About 3 percent of the more than 200,000 children who have come since the surge began have been deported. The majority have been ordered removed but are ignoring those orders, while some have earned legal status.
Some 80,000 cases are pending — and that number is growing. Officials said the median time for a case to close is 465 days, and at least 8,000 cases have been pending more than three years.
The Trump administration is trying to hire more judges to speed the cases.
The government also has tightened up checks on families before they can sponsor children.
Yet the “great majority” of the children end up being sent to parents, aunts, uncles or siblings who themselves are in the U.S. illegally and trying to remain in the shadows, Commander White said.
Sen. James Lankford, Oklahoma Republican, said asking the government to try to keep track of children it sends into those situations is an impossible task.
“Of course children are going to disappear and we’re going to lose track of them … if that family is by definition trying to disappear,” he said.

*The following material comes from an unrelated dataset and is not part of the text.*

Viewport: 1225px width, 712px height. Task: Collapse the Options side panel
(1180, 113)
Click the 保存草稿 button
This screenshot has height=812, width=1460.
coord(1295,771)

He suggested a new requirement that the children would go only to legal residents.
Commander White said that would cause a “humanitarian crisis.” He said it would leave the government with hundreds of thousands of additional children to care for in dorms, and they would also end up backing up at the border.
Mr. Lankford said there needs to be some solution beyond griping at the government for not being able to reach or control illegal immigrant families intent on disappearing.
“I just think we’re setting you all up for failure on this,” he said.